Implementation:Datajuicer Data juicer S3DownloadFileMapper
| Knowledge Sources | |
|---|---|
| Domains | Cloud Storage, Data I/O, S3 Integration |
| Last Updated | 2026-02-14 16:00 GMT |
Overview
Downloads files from S3 URLs to local storage or loads them into memory, enabling the Data-Juicer pipeline to work with data stored in Amazon S3 or S3-compatible services such as MinIO.
Description
S3DownloadFileMapper is an essential I/O operator for cloud-based data pipelines. It processes nested lists of S3 URLs (s3://...) or local file paths, downloading files while preserving the original nested structure in the output. Key features include:
- Concurrent Downloads -- Uses asyncio with configurable semaphore-based concurrency control (max_concurrent parameter)
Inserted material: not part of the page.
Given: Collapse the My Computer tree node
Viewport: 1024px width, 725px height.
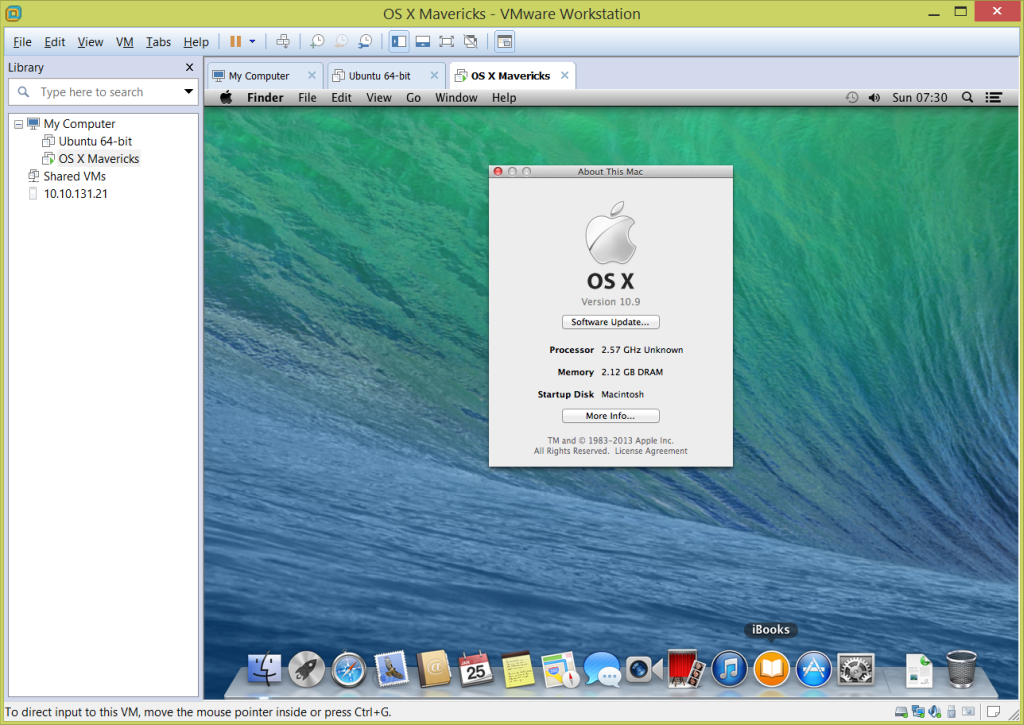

- Flexible Output Modes -- Can save files to a local directory (save_dir) or load content directly into a sample field (save_field)
- Resume Download -- Supports resuming previously interrupted downloads by skipping existing files
- S3-Compatible Services -- Supports custom endpoint URLs for MinIO and other S3-compatible services
- Credential Resolution -- Resolves AWS credentials with priority: environment variables > operator parameters, using the get_aws_credentials utility
- Lazy S3 Client -- Initializes the boto3 S3 client lazily to avoid serialization issues with Ray
The operator handles the full download lifecycle:
- Flattens nested URLs while preserving structure information
- Downloads files concurrently via asyncio with run_in_executor for S3 operations
- Reconstructs the nested structure with downloaded paths or content
- Reports failed downloads via logger
Does not support HTTP/HTTPS URLs -- only S3 URLs and local file paths.
Usage
Use this operator to integrate S3-stored data into Data-Juicer processing pipelines. It is the counterpart of S3UploadFileMapper for bidirectional cloud storage integration.
Code Reference
Source Location
- Repository: Datajuicer_Data_juicer
- File: data_juicer/ops/mapper/s3_download_file_mapper.py
- Lines: 1-413
Signature
class S3DownloadFileMapper(Mapper):
_batched_op = True
def __init__(
self,
download_field: str = None,
save_dir: str = None,
save_field: str = None,
resume_download: bool = False,
timeout: int = 30,
max_concurrent: int = 10,
aws_access_key_id: str = None,
aws_secret_access_key: str = None,
aws_session_token: str = None,
aws_region: str = None,
endpoint_url: str = None,
*args, **kwargs,
):
Import
from data_juicer.ops.mapper.s3_download_file_mapper import S3DownloadFileMapper
I/O Contract
Inputs
| Name | Type | Required | Description |
|---|---|---|---|
| download_field | str | Yes | Field name containing the URL/path to download |
| save_dir | str | No | Directory to save downloaded files locally |
| save_field | str | No | Field name to store downloaded file content in memory |
| resume_download | bool | No | Skip already downloaded files. Default: False |
| timeout | int | No | Deprecated; kept for backward compatibility. Default: 30 |
| max_concurrent | int | No | Maximum concurrent downloads. Default: 10 |
| aws_access_key_id | str | No | AWS access key ID |
| aws_secret_access_key | str | No | AWS secret access key |
| aws_session_token | str | No | AWS session token (optional) |
| aws_region | str | No | AWS region |
| endpoint_url | str | No | Custom S3 endpoint URL for S3-compatible services |
Outputs
| Name | Type | Description |
|---|---|---|
| samples[download_field] | list | Updated with local file paths (if save_dir is set) |
| samples[save_field] | list | File contents loaded into memory (if save_field is set) |
Usage Examples
# Download S3 files to a local directory
mapper = S3DownloadFileMapper(
download_field="videos",
save_dir="/data/local_videos/",
aws_access_key_id="AKIA...",
aws_secret_access_key="secret...",
aws_region="us-east-1",
max_concurrent=20,
)
# Download from MinIO to memory
mapper = S3DownloadFileMapper(
download_field="images",
save_field="image_bytes",
endpoint_url="http://minio:9000",
aws_access_key_id="minioadmin",
aws_secret_access_key="minioadmin",
resume_download=True,
)